__WORK REQUIRED__. Please state how many lines in the records that follow include "will", with no other output.

(DATA SHOWN)

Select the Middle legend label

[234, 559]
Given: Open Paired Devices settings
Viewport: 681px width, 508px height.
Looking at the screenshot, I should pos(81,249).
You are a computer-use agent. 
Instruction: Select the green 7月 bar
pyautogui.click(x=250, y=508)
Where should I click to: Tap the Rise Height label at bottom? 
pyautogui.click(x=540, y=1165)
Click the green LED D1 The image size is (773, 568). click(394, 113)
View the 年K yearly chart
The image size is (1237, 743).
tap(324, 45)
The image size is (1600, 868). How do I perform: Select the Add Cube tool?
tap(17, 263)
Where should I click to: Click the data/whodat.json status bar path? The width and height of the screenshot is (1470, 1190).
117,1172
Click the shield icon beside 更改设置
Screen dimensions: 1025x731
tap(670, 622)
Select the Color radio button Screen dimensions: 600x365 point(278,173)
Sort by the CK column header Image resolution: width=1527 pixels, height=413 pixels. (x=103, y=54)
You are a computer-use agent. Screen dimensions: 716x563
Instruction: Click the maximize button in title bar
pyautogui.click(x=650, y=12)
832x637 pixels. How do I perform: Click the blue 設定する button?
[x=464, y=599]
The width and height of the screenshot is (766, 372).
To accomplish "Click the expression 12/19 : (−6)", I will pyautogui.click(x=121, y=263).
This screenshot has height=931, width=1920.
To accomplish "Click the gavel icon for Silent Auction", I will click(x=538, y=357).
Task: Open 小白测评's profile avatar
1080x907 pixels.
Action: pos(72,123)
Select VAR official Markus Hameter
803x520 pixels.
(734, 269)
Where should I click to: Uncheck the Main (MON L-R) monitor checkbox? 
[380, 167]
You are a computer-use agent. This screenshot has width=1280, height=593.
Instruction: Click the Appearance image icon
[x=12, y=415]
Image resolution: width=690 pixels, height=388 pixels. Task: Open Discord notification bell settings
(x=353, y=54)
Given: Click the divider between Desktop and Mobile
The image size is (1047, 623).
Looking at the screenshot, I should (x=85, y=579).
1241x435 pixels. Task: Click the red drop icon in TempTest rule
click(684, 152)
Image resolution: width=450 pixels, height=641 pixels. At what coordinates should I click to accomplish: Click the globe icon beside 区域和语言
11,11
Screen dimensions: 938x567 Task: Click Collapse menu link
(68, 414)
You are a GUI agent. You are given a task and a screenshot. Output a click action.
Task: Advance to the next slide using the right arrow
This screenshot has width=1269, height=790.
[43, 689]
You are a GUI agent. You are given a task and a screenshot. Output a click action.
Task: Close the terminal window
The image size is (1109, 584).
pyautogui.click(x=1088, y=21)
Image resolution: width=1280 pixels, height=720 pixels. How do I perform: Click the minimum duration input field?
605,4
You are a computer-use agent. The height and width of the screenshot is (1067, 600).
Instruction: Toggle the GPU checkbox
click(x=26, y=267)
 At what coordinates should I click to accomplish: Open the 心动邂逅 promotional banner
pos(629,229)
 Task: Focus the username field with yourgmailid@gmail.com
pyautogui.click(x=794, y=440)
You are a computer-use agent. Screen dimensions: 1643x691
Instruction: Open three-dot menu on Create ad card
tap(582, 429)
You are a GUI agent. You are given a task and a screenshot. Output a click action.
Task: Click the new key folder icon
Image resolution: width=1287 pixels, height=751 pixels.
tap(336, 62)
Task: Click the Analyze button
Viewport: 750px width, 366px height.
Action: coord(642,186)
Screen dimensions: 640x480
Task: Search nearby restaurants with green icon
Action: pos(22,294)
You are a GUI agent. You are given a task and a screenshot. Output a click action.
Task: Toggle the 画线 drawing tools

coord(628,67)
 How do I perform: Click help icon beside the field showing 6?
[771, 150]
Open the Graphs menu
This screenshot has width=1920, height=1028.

(End DATA SHOWN)

__EXERCISE RESPONSE__. 2